Interpretive Summary: There is very limited research being conducted on using AM mycorrhizal fungi to improve almond root system. Numerous research publications have documented the AM symbiotic association with roots can increase mineral nutrition uptake, disease resistance and water stress tolerance to plants while optimizing the conservation of soil and water resources. Utilization of these AM fungi by almond growers may generate multiple benefits resulting in economic gains and environmental sustainment. The purpose of this study is to determine if specific practices associated with planting almonds (e.g., pre-plant fumigation, inoculation with AM, or other factors like choice of field grown vs. potted nursery stock) have an impact on AM fungal populations to the extent subsequent tree performance is affected.

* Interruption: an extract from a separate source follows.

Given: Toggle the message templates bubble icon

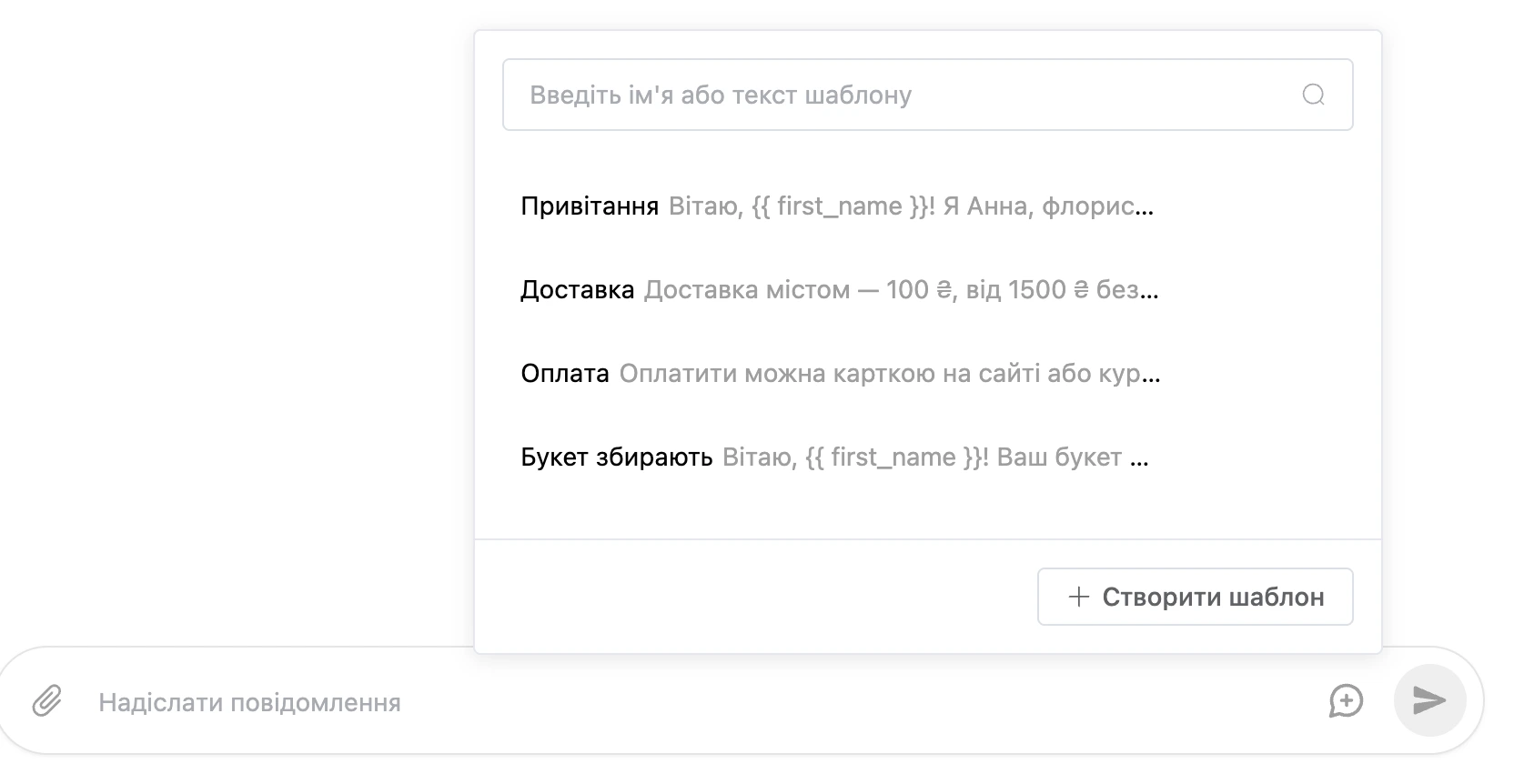Looking at the screenshot, I should tap(1346, 701).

Technical Abstract: Soil borne arbuscular mycorrhizal (AM) fungus forms a symbiotic (mutualistic) relationship with most plants. The fungus colonizes the root and grows out into the soil. Hyphae net work, the part of the fungus that's in the soil acts as an extension of the root system. The scope of the research is to determine if there is value in adding AM fungi inoculum, particularly at planting of bare root (field grown) and the potted-plant nursery stock; to determine if pre-plant fumigation impacts the extent and nature of mycorrhizal populations in the soil and is this of consequence?; and to characterize the mycorrhizal fungi populations present on field grown nursery stock vs. potted plants at the time of planting and during the first season after planting as well as resulting tree performance. Molecular technologies will be applied to details of AM fungi and the symbiosis.